• Exercise instructions
Return the lines from the one containing "Expand the Reference" up to and including the one containing "The width and", copied verbatim and without the pictures.

• Dataset excerpts
┌──
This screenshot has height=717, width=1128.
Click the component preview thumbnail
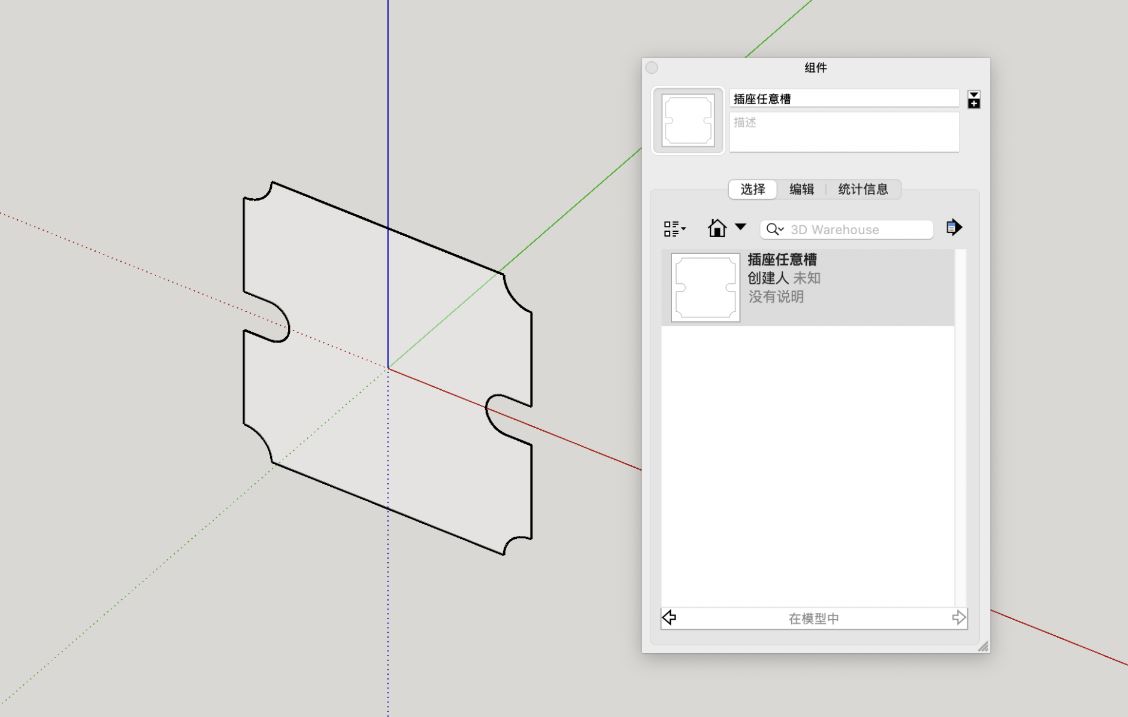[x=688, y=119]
└──
┌──
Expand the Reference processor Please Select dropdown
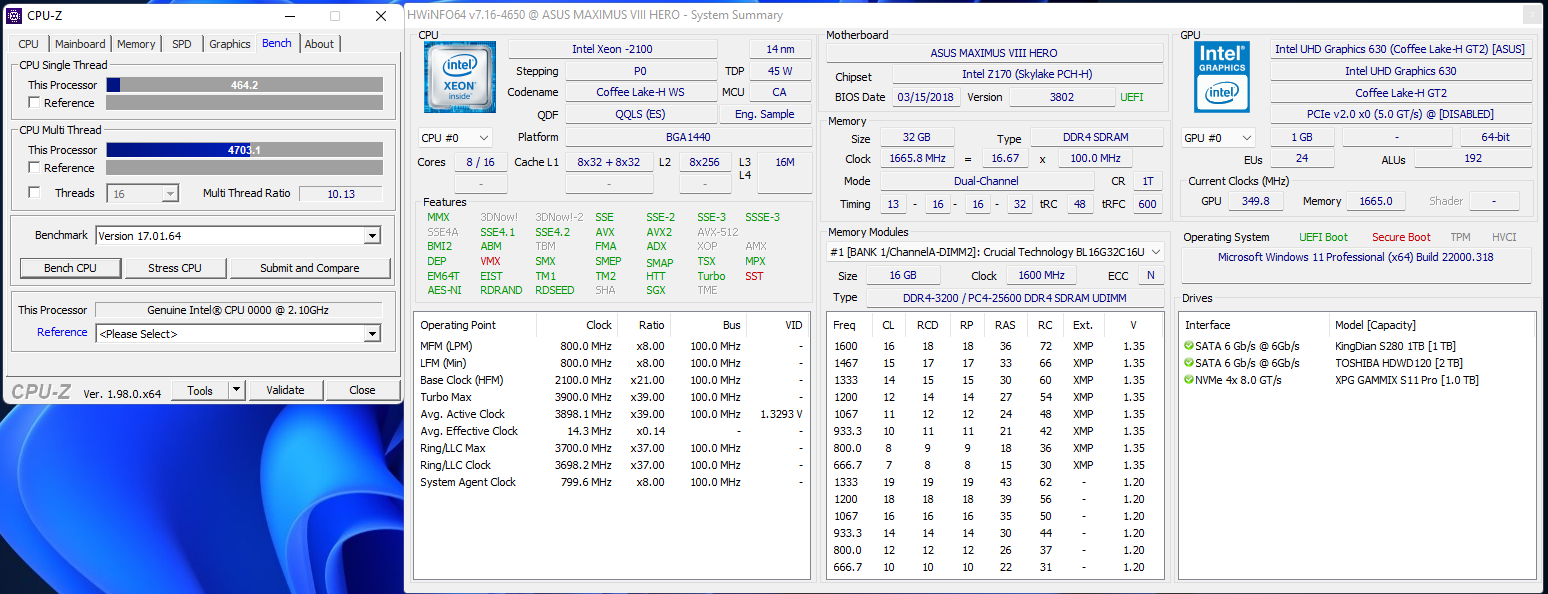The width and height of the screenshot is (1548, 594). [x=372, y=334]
└──
• Finished task
Expand the Reference processor Please Select dropdown
The width and height of the screenshot is (1548, 594). [x=372, y=334]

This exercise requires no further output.